Something about this alchemical mixture seems to draw out extraordinary performances from the entire cast – and what a cast. Jodie Foster, Harvey Keitel and Cybill Shepherd are all unforgettable and arguably have never been better, with de Niro’s ticking timebomb Travis always at the centre of the drama – though often at the edge of the frame, just highlighting his sense of distance and living as a permanent outsider. Although there is violence, it comes as an inevitable conclusion and not in a gratuitous way – 35 years on it looks almost tame compared to the casual blood-splattering we have become used to in even “light-hearted” movies – although, scarily, Travis has become a cypher for so many other damaged outsiders – “God’s Lonely Man” with a misplaced sense of entitlement, a mission and a gun.
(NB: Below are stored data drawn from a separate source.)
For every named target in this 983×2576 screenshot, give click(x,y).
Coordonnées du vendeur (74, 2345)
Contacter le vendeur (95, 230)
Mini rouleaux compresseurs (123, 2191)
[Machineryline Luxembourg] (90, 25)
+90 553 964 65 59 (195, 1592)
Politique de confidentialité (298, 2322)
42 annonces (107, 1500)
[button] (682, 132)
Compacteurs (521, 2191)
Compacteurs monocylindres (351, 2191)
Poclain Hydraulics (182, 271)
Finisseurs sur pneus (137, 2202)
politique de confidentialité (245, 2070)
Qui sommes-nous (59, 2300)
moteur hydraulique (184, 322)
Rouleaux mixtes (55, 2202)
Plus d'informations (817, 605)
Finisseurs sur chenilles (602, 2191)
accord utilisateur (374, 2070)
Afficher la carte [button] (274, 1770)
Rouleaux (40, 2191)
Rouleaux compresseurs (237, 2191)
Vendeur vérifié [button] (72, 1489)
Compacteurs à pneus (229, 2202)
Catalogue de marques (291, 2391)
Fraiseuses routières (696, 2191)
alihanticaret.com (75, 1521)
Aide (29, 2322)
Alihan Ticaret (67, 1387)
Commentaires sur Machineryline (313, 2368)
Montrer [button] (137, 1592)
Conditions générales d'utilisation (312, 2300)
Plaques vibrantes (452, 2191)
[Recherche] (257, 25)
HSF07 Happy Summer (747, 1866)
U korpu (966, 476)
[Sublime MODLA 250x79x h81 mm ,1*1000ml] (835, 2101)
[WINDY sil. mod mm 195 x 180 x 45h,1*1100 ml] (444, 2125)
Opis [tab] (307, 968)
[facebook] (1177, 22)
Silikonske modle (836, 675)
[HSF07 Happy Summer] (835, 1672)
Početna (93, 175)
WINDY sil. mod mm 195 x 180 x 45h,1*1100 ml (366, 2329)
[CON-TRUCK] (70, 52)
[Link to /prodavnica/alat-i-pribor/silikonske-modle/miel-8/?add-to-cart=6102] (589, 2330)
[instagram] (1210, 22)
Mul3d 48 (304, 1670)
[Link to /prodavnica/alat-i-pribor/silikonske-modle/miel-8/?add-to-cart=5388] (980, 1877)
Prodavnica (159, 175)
Yet Taxi Driver is a visually beautiful and even funny film. The script is brilliant and says in a few lines what might take lesser writers a whole scene to convey – as in the painful scene where Travis tries to talk to his fellow taxi driver about his “bad thoughts” and just can’t begin to express himself to another person. Hence the voiceover theme, running that internal monologue we all have but that in Travis’s case can never surface into conversation or be shared.
It’s one of those movies that seems to change very subtly with every new viewing, constantly throwing up new possibilities or little details you hadn’t noticed before, and it’s worth seeing again for just that reason.